Psikolog Nursena As, sınav sonrası öğrenci psikolojisiyle ilgili İLKHA'ya konuştu.
As, sınavların her şeyin belirleyicisi olmadığını ifade ederek öğrencilerin motivasyonlarının düşürülmemesi gerektiğini belirtti.
Ailelerin özellikle sınavların sonuçlandığı dönemde çocuklarını başka öğrencilerle kıyaslamaması gerektiğine dikkat çeken As, ailenin çocuğa destek vererek sınav psikolojisine hazırlaması gerektiğini vurguladı.
Tercih döneminde "Hangi bölüm gelirse gideyim" diyerek rastgele yapılan tercihin yanlış olduğunu söyleyen As, yapılan yanlış tercih o öğrencinin hayatınızın bitişi olabileceğini aktardı.
"Sınavlar her şeyin belirleyicisi değil"
Öğrencilerin sınava hazırlık sürecinde yorulduklarını belirten As, "Sevgili öğrenciler öncelikle canla başla çalıştığınız bir sınav dönemi oldu. Bu sınav döneminde çok yoruldunuz, strese girdiniz, 'artık yapamıyorum yeter' dediğiniz anlar olmuştur. Bu süreçte emin olun ki anne babalarınız ve size bakım verenler çok yoruldu. Dershanedeki öğretmenleriniz de bu süreçte çok fazla strese girdi. Şu an artık sınavlarınız bitti ve sınav sonucu heyecanı başladı. Artık 'kaç puan alacağım, yerleşebilecek miyim, emeklerimin karşılığını alabilecek miyim' psikolojisindesiniz. Bu hayatınızda gireceğiniz ne ilk sınav ne de son sınavdı. Hayatınızı daha güzel yaşamak istiyorsanız sürekli sınavlara gireceksiniz. Kendinizi geliştirmeniz gerekir. Bu hayat yalnızca sizin hayatınızdır. Bu sınavda her şeyin belirleyicisi değil." dedi.

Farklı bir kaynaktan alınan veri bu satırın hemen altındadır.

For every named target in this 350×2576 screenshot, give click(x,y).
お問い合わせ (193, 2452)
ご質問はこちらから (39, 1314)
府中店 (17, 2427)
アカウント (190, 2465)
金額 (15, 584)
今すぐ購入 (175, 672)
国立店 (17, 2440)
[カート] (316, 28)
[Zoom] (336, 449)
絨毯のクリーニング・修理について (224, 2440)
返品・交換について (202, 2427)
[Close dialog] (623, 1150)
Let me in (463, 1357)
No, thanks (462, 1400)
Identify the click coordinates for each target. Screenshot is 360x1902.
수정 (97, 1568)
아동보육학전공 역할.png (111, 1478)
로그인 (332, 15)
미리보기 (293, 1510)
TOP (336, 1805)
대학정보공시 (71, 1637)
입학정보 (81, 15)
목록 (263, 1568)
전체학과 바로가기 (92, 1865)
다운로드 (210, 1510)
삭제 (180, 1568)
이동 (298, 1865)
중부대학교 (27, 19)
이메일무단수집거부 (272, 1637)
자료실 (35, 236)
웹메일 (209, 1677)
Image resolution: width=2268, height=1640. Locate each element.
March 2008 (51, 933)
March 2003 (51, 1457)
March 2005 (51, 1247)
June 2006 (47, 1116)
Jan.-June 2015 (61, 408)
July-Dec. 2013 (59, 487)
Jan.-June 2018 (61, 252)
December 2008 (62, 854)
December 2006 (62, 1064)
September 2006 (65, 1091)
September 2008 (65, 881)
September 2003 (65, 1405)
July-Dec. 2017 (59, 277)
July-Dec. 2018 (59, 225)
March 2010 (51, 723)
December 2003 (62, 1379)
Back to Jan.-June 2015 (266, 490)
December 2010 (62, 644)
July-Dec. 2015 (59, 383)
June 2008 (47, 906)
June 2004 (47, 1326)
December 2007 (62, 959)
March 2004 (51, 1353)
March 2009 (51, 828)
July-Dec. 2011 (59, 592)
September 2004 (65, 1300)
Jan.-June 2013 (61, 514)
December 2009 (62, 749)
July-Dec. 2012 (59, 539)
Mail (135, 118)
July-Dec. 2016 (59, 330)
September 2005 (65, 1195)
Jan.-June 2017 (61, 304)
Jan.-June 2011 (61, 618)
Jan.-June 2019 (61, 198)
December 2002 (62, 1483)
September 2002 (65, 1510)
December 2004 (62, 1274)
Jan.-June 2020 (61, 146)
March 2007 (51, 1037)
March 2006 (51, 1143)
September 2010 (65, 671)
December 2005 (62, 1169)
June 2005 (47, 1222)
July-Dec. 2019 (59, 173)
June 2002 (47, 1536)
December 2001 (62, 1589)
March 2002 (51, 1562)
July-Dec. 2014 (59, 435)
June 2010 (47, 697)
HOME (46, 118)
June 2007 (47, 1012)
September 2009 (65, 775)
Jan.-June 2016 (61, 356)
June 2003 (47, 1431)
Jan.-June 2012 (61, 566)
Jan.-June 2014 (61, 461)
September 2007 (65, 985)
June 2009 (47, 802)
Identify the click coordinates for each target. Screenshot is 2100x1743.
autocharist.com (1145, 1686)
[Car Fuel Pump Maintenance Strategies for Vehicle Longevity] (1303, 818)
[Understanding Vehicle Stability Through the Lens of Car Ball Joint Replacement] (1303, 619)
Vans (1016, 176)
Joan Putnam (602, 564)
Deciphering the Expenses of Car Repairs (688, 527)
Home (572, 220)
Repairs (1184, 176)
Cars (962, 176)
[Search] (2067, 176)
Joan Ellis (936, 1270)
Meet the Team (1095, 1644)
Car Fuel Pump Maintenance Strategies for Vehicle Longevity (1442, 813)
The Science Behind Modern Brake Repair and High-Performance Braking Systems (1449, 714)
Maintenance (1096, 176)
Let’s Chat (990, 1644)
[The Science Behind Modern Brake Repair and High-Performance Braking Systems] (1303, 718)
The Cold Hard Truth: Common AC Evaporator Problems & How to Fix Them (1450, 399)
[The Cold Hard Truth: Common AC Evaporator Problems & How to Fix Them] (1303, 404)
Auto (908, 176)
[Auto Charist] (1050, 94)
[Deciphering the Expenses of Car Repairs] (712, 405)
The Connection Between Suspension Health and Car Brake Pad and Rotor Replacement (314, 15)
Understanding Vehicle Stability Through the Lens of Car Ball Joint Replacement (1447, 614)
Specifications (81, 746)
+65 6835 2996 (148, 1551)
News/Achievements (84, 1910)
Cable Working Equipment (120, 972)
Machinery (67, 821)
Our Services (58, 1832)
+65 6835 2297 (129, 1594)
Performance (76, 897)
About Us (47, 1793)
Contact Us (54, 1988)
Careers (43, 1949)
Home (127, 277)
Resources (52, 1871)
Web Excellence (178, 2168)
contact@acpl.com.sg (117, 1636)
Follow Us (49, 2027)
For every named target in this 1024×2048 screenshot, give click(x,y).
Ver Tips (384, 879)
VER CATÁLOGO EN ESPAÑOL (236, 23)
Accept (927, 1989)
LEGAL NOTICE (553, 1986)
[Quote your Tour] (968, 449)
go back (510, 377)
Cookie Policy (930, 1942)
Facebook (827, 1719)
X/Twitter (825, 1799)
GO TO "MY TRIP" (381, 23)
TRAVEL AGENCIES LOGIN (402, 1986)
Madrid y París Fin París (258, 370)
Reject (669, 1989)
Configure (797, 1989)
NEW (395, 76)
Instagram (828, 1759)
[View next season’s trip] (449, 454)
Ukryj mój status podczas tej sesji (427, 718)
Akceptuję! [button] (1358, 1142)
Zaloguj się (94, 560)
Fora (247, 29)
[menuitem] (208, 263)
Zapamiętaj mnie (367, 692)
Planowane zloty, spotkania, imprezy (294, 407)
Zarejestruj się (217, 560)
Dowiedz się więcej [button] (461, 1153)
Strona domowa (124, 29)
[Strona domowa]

"Kendinizi sınav sonucu iyi gelen öğrencilerle kıyaslamayın"
Sınav sonucu beklentisinin altında gelen öğrencilerin kendilerini mahcup hissetmemesi gerektiğine değinen As, " Sınava girdiniz ama belki beklediğiniz sonuçları alamayabilirsiniz. Motivasyon düşüklüğü yaşayabilirsiniz. Ailenize karşı mahcup olabilirsiniz. Onların ve beklentinizin karşılamayışına üzülebilirsiniz. Bu ne bir zekâ belirleyici bir sınav ne de en iyi evlat testinin yapıldığı bir sınavdır. Burada yüzde yüz başarılı veya yüzde yüz başarısız olsanız bile ne çok iyi bir evlat oluyorsunuz ne de çok kötü bir evlat oluyorsunuz. Aşırı zeki ya da kötü bir öğrenci konumuna da geçmiyorsunuz. Bu yüzden kendinizi lütfen arkadaşlarınızla, sınav sonucu iyi gelen öğrencilerle kıyaslamayın. Aileler çocuklarını bu süreçte diğer öğrencilerle kıyaslamamalı. Bu gerçekten o kişiye yetersiz hissettirir. Bir dahaki dönem sınava hazırlandığında kötü etkileyecek bir durumdur." diye konuştu.
"Sevmediğiniz bir meslekten ziyade sevdiğiniz bir bölüme gitmeyi tavsiye ediyorum"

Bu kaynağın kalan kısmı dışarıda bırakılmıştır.